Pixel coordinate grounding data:
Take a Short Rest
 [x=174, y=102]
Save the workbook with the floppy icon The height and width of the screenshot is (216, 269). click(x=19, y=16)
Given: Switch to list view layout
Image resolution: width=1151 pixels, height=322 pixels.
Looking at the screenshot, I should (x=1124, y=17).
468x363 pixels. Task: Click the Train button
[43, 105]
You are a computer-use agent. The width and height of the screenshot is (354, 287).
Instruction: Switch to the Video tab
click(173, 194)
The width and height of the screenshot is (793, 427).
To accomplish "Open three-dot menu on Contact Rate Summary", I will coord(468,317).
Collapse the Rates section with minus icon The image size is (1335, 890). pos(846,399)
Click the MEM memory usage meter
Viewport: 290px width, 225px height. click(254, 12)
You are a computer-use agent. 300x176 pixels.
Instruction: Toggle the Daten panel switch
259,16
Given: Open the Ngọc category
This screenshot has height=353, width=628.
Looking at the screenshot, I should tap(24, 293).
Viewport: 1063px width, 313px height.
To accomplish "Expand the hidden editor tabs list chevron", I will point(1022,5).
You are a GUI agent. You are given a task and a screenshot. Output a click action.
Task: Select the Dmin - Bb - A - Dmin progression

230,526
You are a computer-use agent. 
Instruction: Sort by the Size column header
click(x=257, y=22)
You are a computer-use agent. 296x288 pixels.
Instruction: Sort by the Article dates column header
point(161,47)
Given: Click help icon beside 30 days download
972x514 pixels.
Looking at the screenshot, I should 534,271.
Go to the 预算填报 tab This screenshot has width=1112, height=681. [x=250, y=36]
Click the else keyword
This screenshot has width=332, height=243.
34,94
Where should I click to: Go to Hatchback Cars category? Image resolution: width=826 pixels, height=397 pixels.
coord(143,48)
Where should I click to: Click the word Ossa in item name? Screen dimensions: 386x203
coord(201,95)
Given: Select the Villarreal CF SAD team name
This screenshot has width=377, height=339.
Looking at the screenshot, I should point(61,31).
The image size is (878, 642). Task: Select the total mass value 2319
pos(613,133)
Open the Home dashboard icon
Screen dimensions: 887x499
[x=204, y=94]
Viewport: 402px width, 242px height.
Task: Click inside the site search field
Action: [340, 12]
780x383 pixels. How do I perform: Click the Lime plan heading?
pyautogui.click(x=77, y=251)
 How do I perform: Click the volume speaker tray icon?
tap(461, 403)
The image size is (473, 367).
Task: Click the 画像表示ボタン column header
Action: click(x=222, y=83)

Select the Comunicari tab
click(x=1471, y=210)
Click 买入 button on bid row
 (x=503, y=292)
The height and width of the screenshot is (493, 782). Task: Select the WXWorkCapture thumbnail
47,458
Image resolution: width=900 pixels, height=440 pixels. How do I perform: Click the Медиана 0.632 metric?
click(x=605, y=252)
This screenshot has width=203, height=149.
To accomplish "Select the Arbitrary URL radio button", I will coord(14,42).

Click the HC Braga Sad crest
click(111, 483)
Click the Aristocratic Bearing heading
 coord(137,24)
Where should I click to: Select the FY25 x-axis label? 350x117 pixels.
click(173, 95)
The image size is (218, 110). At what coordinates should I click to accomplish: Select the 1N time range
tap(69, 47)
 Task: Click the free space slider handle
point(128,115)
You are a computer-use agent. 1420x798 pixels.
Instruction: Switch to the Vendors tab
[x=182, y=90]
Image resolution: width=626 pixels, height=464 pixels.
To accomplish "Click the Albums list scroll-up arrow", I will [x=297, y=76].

§ **Task directions**
Above are some records; copy each line there that contains "computer".

§ **Exercise answer**
You are a computer-use agent. The width and height of the screenshot is (354, 287).
You are a computer-use agent. 300x176 pixels.
You are a computer-use agent. 
You are a computer-use agent. 296x288 pixels.
You are a computer-use agent. 1420x798 pixels.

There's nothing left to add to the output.